[Directions]
Each line of the entries, from the first to the line containing "Click the 編集", is to be transcribed exactly as it stands; include no other lines.

[Provided data]

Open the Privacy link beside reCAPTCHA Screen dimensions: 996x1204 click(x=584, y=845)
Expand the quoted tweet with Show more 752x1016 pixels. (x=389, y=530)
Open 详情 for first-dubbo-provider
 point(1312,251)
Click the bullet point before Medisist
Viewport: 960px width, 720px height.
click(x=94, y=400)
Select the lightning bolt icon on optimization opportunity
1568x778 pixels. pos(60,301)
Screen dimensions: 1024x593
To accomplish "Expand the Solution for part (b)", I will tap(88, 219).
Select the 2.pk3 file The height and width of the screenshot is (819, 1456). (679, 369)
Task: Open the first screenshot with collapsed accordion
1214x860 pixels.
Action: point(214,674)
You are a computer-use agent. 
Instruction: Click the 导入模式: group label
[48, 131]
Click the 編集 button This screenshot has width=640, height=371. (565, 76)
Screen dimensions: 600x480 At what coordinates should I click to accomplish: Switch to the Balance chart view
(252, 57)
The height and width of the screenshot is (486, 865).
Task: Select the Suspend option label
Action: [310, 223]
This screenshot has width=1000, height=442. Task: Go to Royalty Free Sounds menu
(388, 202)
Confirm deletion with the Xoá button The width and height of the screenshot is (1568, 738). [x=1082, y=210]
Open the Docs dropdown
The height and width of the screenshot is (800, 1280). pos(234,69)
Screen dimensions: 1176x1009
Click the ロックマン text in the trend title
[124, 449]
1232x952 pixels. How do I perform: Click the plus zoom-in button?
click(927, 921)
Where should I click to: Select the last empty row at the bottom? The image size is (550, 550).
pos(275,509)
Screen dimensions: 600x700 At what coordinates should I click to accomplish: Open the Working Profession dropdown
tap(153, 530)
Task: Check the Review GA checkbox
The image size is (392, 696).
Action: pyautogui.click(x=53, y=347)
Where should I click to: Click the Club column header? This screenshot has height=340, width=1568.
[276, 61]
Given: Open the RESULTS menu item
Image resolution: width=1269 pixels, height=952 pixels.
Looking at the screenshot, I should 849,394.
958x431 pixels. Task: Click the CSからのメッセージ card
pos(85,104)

[Solution]
Open the Privacy link beside reCAPTCHA Screen dimensions: 996x1204 click(x=584, y=845)
Expand the quoted tweet with Show more 752x1016 pixels. (x=389, y=530)
Open 详情 for first-dubbo-provider
 point(1312,251)
Click the bullet point before Medisist
Viewport: 960px width, 720px height.
click(x=94, y=400)
Select the lightning bolt icon on optimization opportunity
1568x778 pixels. pos(60,301)
Screen dimensions: 1024x593
To accomplish "Expand the Solution for part (b)", I will tap(88, 219).
Select the 2.pk3 file The height and width of the screenshot is (819, 1456). (679, 369)
Task: Open the first screenshot with collapsed accordion
1214x860 pixels.
Action: point(214,674)
You are a computer-use agent. 
Instruction: Click the 导入模式: group label
[48, 131]
Click the 編集 button This screenshot has width=640, height=371. (565, 76)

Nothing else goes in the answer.